Learning From Mistakes

Kristina Agbebiyi

Whenever I trip in public, I usually end up tripping twice. The first trip is out of clumsiness, and the second trip is caused by me over-thinking the first trip. I’m too busy worrying about if someone saw me mess up the first time to continue walking correctly.

I apply this way of thinking to other aspects of my life as well. After I make the first mistake while speaking publicly, everything else goes downhill from there. I’m too busy thinking about the one thing I pronounced incorrectly, to continue my sentence.

Last week I realized that I made several mistakes that were all catching up to me at once.
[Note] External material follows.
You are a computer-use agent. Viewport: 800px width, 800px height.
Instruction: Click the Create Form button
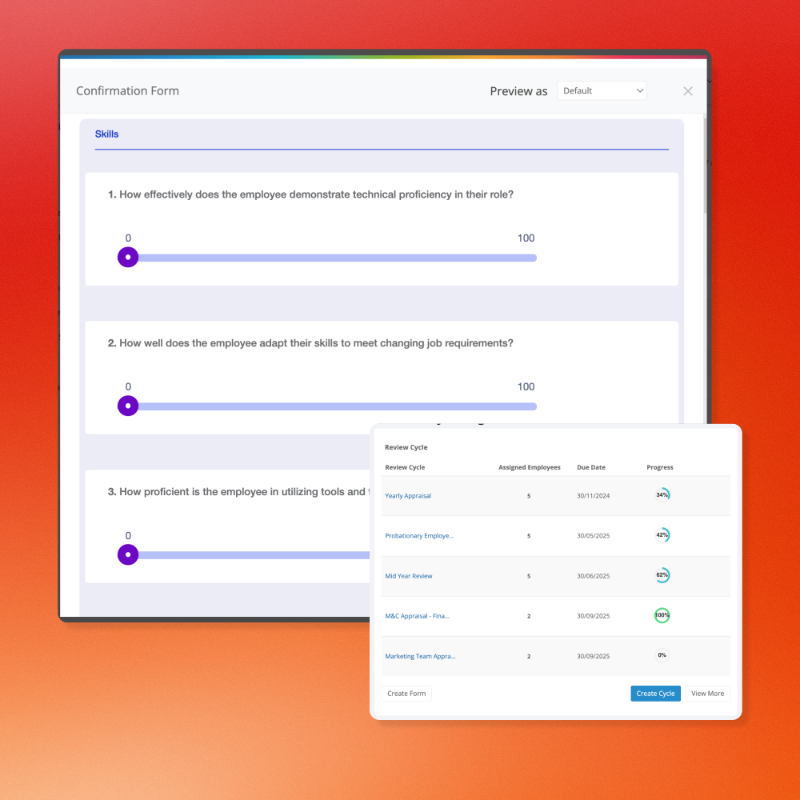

These mistakes weren’t as minuscule as tripping in public. These mistakes had real consequences. I was worried, I was embarrassed, and I couldn’t focus.

Instead of being able to pick myself up and right my wrongs, I was too busy thinking about who saw me mess up. I felt as though I should just give up instantly. However, after talking with my friends and family, I came to a realization. No one is saying that I need to be perfect, other than myself. I am the only person expecting myself to never mess up, to never make a mistake. It’s illogical, but it also wastes time. So what, I messed up!

Now, what am I actually going to do about it? I could sit and mourn over every flaw I have and everything I’ve done wrong, or, I could try harder the next time. I could take every bad situation as a learning lesson. I could work differently and smarter, and humble myself.

You see, in college, we are bound to make many mistakes. Sometimes we have the opportunity to correct them, and sometimes we don’t. If we can’t correct our mistakes, it really stinks. All we can do is move on. But if we can correct them, we should try our hardest to make things better.

Its okay to trip. It’s what you do after the trip, that counts in the long run.